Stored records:
((
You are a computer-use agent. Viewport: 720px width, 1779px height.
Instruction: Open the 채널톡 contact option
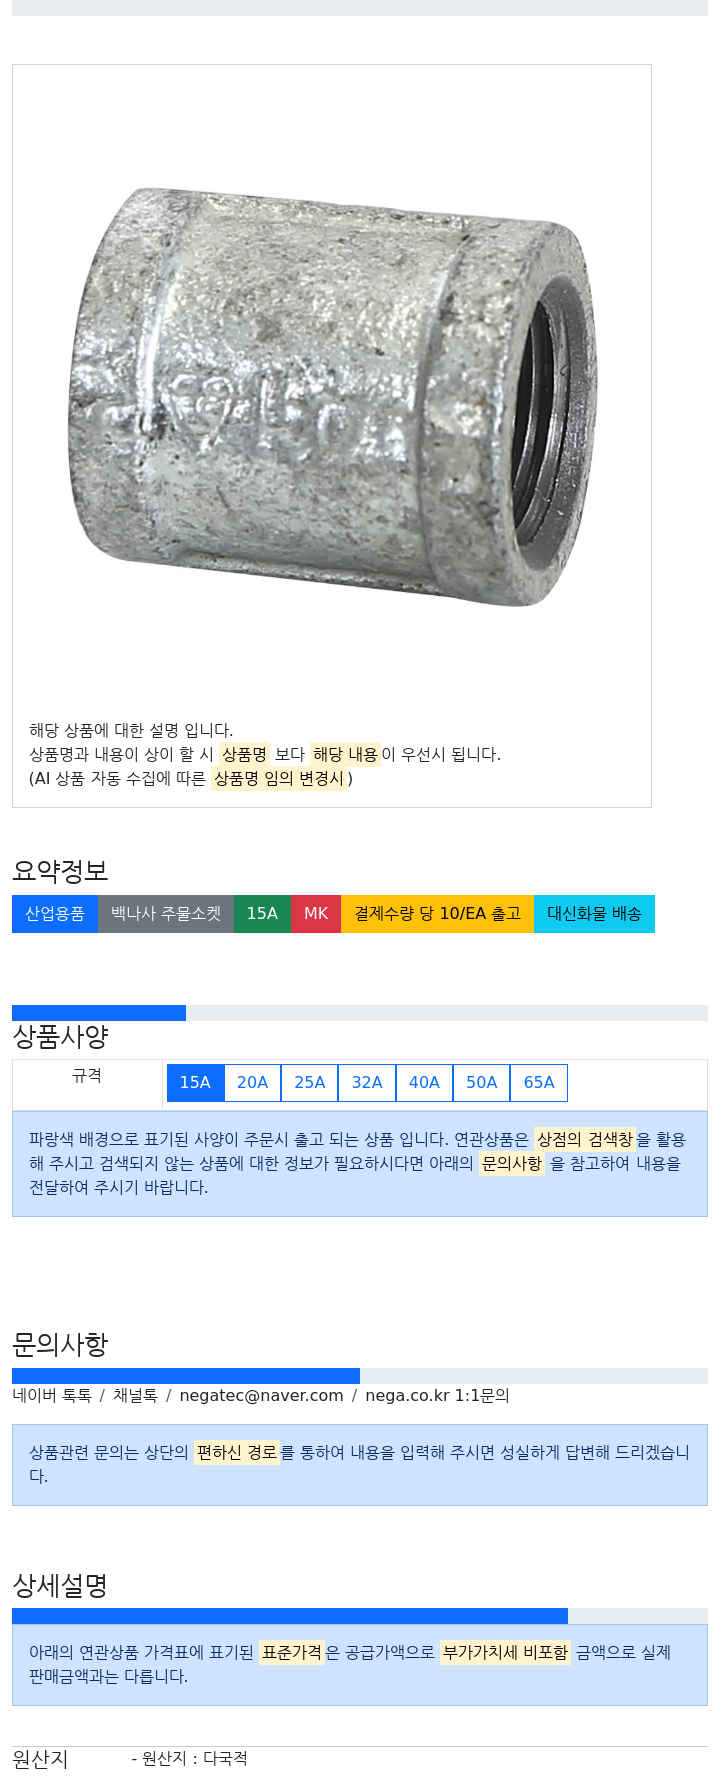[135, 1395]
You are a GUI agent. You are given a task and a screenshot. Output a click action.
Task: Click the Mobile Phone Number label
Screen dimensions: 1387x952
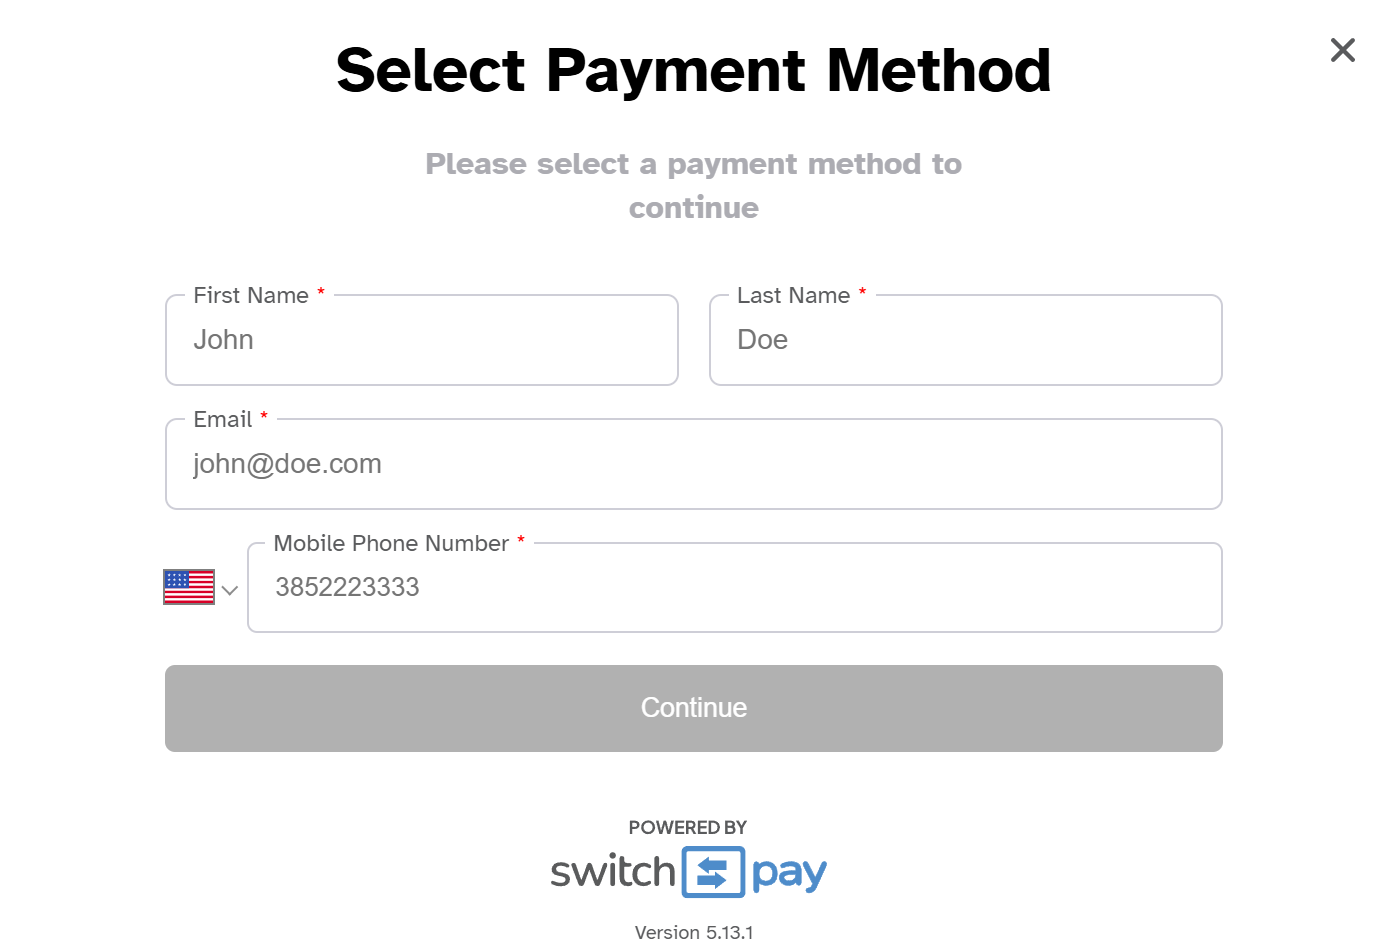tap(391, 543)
))
Task details: The pictures stay out; copy the rest of the data word for word.

Exercise response:
You are a computer-use agent. Viewport: 720px width, 1779px height.
Instruction: Open the 채널톡 contact option
[135, 1395]
You are a GUI agent. You are given a task and a screenshot. Output a click action.
Task: Click the Mobile Phone Number label
Screen dimensions: 1387x952
tap(391, 543)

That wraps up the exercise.